Please forgive me if this has been asked already, but I was recently learning about the new theories regarding allocentric features and trying to understand how the features are stored with the location of the features relative to the object. I saw a demo :https://numenta.com/press/2017/11/15/numenta-publishes-new-sensorimotor-theory-in-frontiers/ that shows features and locations stored together. Does the current theory account for finding new objects? to store the location of the feature, you have to know which object you are on. are current demos hardcoded on which object you are on? or can the theory store appropriate location with features for new objects it detects? as you probably all know, this is a problem for all ML, how to automatically define new categories/classes. Its something I’ve thought a lot about. I wonder if the sensiromotor theory could deal with this, i bet it could. Most current ML techniques use supervision, labels with training data, and unsupervised learning is just clustering. We know in real life we are not trained with labels, but we dont have a computational model that can learn like this. With this allocentric theory, how do we know where the feature location is? It means either we hardcode the location per object type or the system has to do it itself. does it make sense what im asking? if not I can ask in a different way.
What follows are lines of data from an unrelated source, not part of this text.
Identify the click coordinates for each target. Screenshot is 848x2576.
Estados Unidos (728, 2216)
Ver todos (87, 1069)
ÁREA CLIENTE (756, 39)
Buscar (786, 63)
The theory covers both learning new objects and recognizing previously learned objects. We ran simulations showing both learning and inference in the paper. However, we didn’t show them happening at the same time. We believe learning and inference do occur simultaneously, but at the time we wrote the paper we didn’t have a good explanation for exactly how. (The same issue existed in our sequence memory.) In the past month we think we have discovered the answer. There is a 6-8 Hz theta rhythm that exists in many parts of the brain, including cortex. There is strong evidence that learning and inference occur at different phases of the theta cycle. This is an elegant solution, we will include this idea in future simulations.
The theory does not require supervision. But the paper didn’t show all the components required as we didn’t know them until very recently.
In the paper, we assumed we knew the location but not the object. We didn’t show how the location was determined, but suggested that the grid cells in entorhinal cortex solved a similar problem and the same mechanism might occur in cortex. We have since made a lot of progress on exactly how the location is determined. Marcus Lewis has been working on this problem. The solution is fascinating and hard to describe in a forum post. Locations are unique to both the object and the location on the object, in the same way that grid cells encode a location that is unique to both the location and the room the animal is in (this is not how we described locations in the paper, we didn’t know a that time that locations were object-specific). The process to recognize the location AND the object is to get a sensory input, form a union of locations that have that sensory feature, move the sensor and predict a union of new possible locations, this union then predicts a set of new possible features, then the next sensory input arrives which only matches some of the predictions, this narrows down the union of locations, move the sensory again, and repeat. Each movement of the sensor and consequent new sensory input reduces the set of possible locations/objects. This solution requires two layers of cells, for example, L4 and L6a. We believe L6a works like grid cells and predicts new locations based on movement.
I apologize if this is hard to understand, it deserves a 20-30 talk to describe. We hope to publish a complete theory of how all this works in the next year.